◆ Stored data ◆
========================
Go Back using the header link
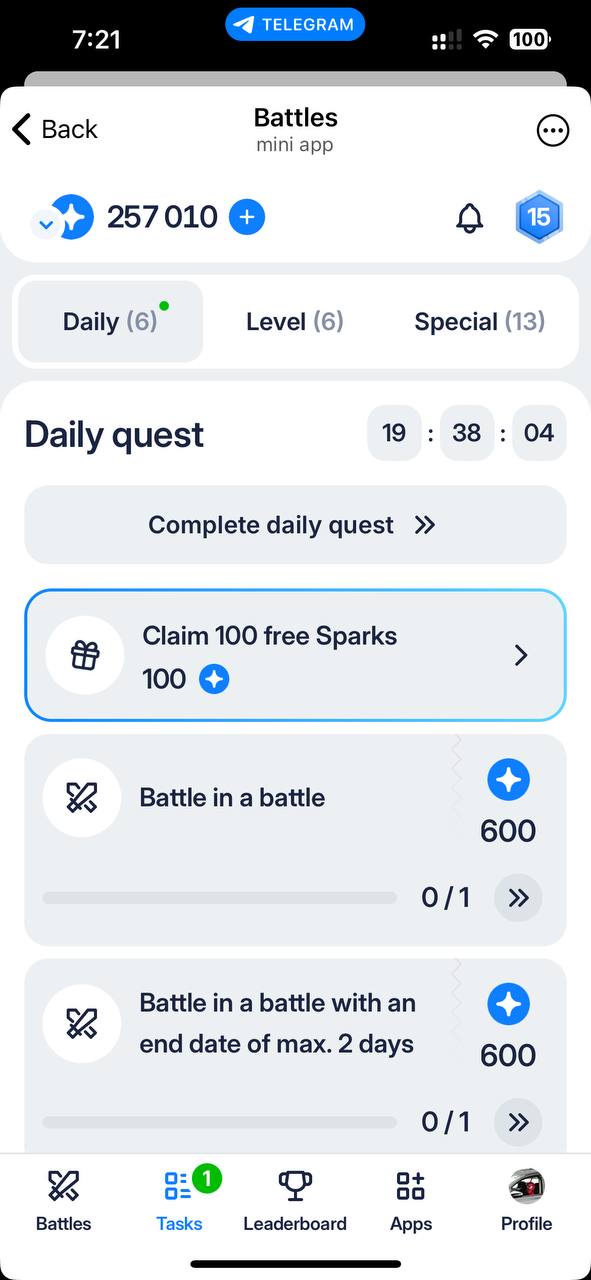This screenshot has width=591, height=1280. [x=54, y=129]
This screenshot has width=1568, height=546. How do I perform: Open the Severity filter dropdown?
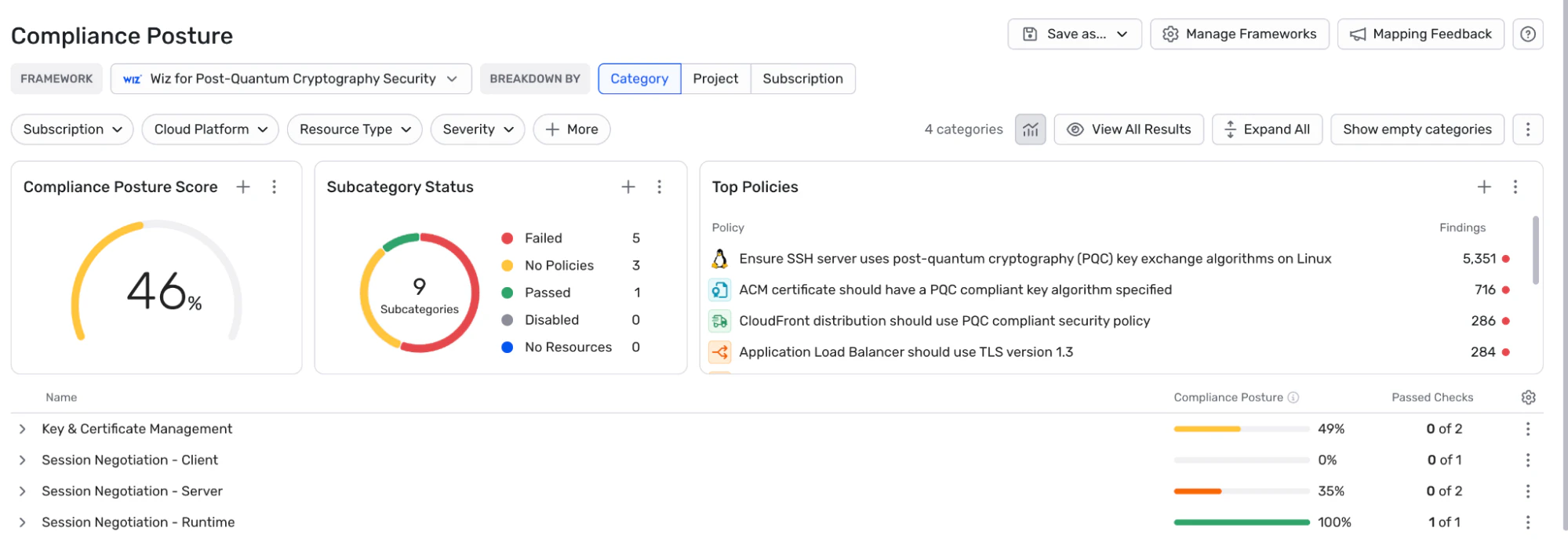point(478,129)
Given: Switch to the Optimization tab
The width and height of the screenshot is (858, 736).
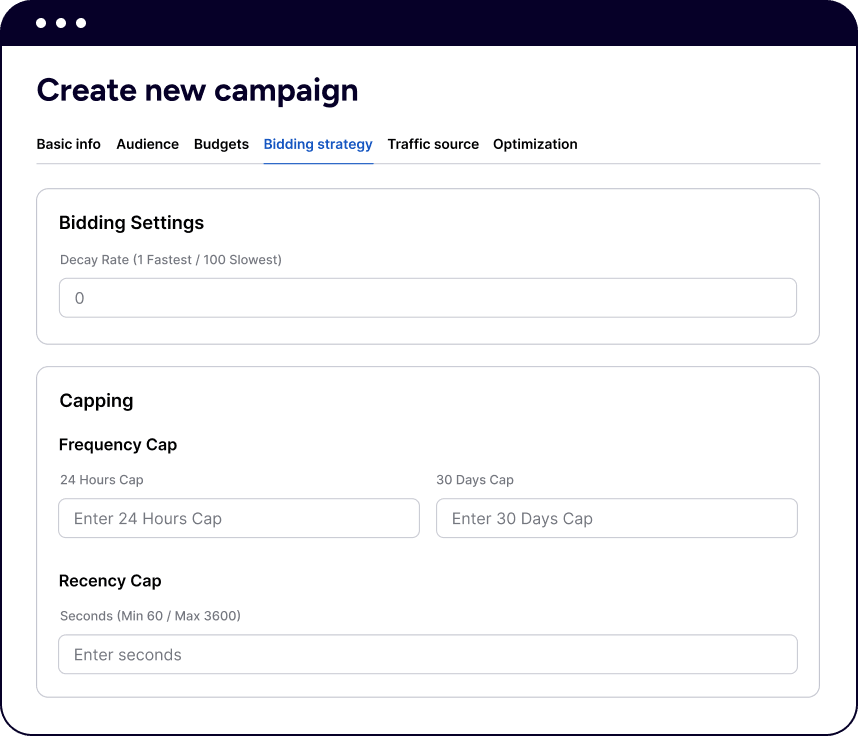Looking at the screenshot, I should 535,144.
========================
◆ Exercise brief ◆
Each entry is to be returned as it stands, and each picture is to be left out.

◆ Result of this exercise ◆
Go Back using the header link
This screenshot has width=591, height=1280. [x=54, y=129]
This screenshot has width=1568, height=546. How do I perform: Open the Severity filter dropdown?
point(478,129)
Given: Switch to the Optimization tab
The width and height of the screenshot is (858, 736).
Looking at the screenshot, I should 535,144.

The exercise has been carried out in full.